Aisyah menghembuskan napasnya kasar, Aisyah sebenarnya bisa saja membantu gadis di depannya ini, namun alasan malas yang Tiyas lontarkan sungguh membuat Aisyah ingin menolak perintah itu untuk pertama kalinya.
“Maaf, Yas. Aku lagi banyak kerjaan. Coba sekali jangan malas, ya. Tugas itu tanggung jawab kamu, maka kamu juga yang harus menyelesaikannya.”
“Pelit banget, sih! Baru dimintain gitu doang, sudah sok banget.”
“Terserah, Yas. Mau ngomong apa.” Aisyah berbalik, malas meladeni hal yang tidak perlu diladeni. Sesekali memang dia harus tegas. Aisyah memang tidak keberatan untuk membantu, apalagi jika memang dia tidak sedang sibuk, namun sepertinya kebaikan yang dia berikan ke Tiyas membuat teman satu kelasnya itu seolah memanfaatkannya. Terbukti, sudah beberapa tugas Tiyas yang Aisyah kerjakan, hanya karena manusia itu malas mengerjakannya. Terkadang memang terlalu baik itu tidak baik.

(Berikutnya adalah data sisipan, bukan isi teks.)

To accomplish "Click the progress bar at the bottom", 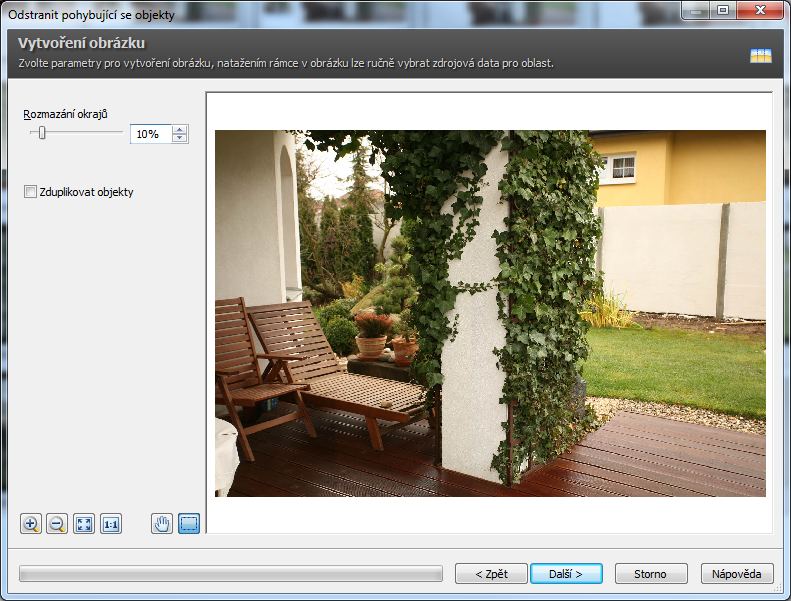I will (230, 574).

“Pintar sekali ya menjilatnya. Kalau Rama yang nyuruh aja, langsung gercep.” Aisyah memutar bola matanya jengah, hanya gara-gara dia tidak mau membantunya sekali, Tiyas dengan mudahnya melontarkan kata yang cukup menyakiti perasaan Aisyah.
“Ada apa ini?”
Aisyah menoleh, mendapati Rini yang sudah berdiri tidak jauh darinya.

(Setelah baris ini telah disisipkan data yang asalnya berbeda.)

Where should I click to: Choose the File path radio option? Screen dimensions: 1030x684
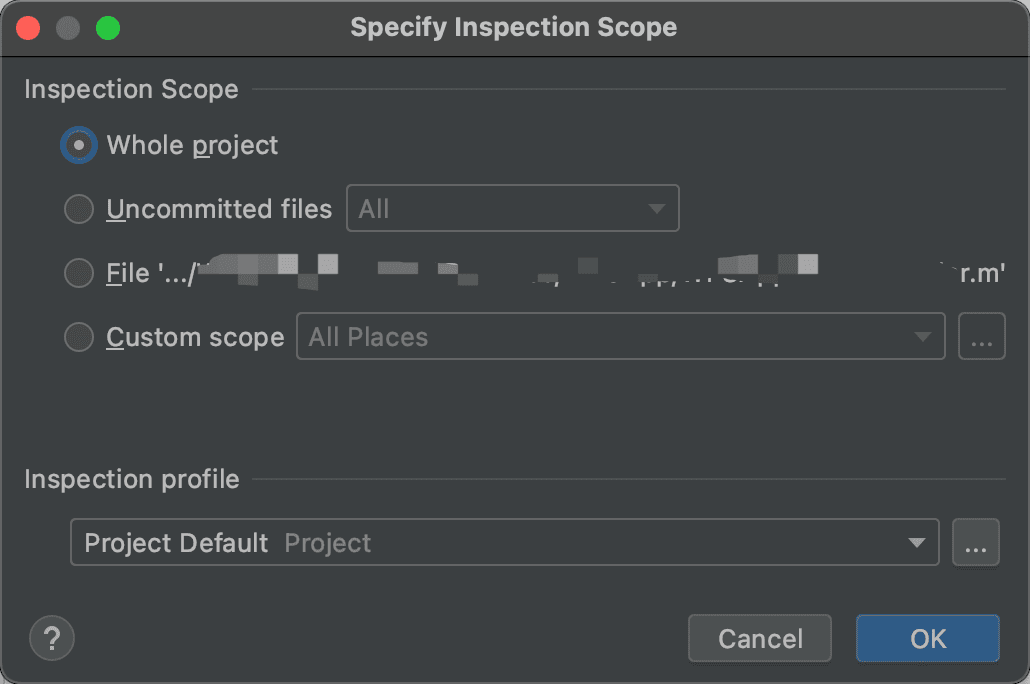(79, 273)
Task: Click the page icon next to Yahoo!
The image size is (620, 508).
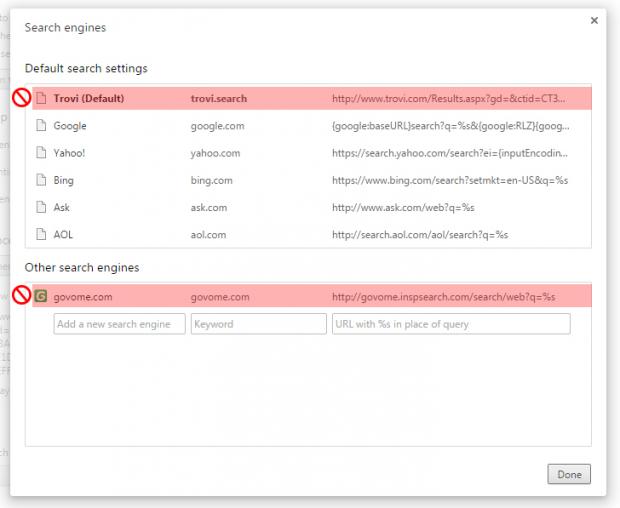Action: click(x=41, y=153)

“Wah kebetulan sekali, ada kamu, Rin.”
“Emang ada apa, Yas?”
Sekarang apalagi yang akan Tiyas perbuat.
“Lebih baik kamu hati-hati sama Aisyah, sepertinya dia ada niatan untuk merebut Rama dari kamu.”
Aisyah menatap Tiyas tidak percaya, segitu berpengaruhkah ucapan penolakan darinya? Sampai-sampai Tiyas menfitnahnya terang-terangan seperti ini? Astaga, kenapa manusia sering sekali melupakan seribu kebaikan yang telah dia dapatkan, hanya karena satu kekecewaan yang dia terima. Tentunya di sini Aisyah tidak merasa bersalah, karena memang mengerjakan tugas Tiyas bukan tanggung jawabnya.
“Benar begitu, Sya?”
“Mana ada Maling mau ngaku!”
Aisyah tidak menghiraukan apa yang Tiyas ucapkan, lebih baik dia masuk kelas, karena percuma mendengarkan ucapan yang unpaedah seperti ini.
“Eh, Sya! Mau kemana? Benar, kan, apa yang aku bilang!” Aisyah terus saja mengayunkan langkah, yang dia perlukan sekarang hanyalah menjauh.
“Kalau kamu diam, berarti semua itu benar, dong?!” Langkah Aisyah terhenti, dia menarik napas pelan sebelum ia membalikkan badan. Meladeni manusia seperti Tiyas membutuhkan ketenangan
“Sorry, Yas! Oksigen yang aku hirup terlalu berharga untuk dikeluarkan, hanya untuk meladeni ucapan kamu yang tidak jelas. Tanpa aku jelasin, Rini sudh tahu mana perkataan yang benar dan mana yang omong kosong.” Retina cokelat itu menatap tajam sembari tersenyum. Aisyah kembali melanjutkan ucapannya.
“Aku tahu kamu kecewa dan marah karena aku menolak mengerjakan tugas kamu. Jadi, aku harap setelah ini seharusnya kamu akan lebih tahu bagaimana caranya menghargai seseorang.”
JLEB
Wajah Tiyas memerah menahan marah, berani-beraninya Aisyah mempermalukannya seperti ini.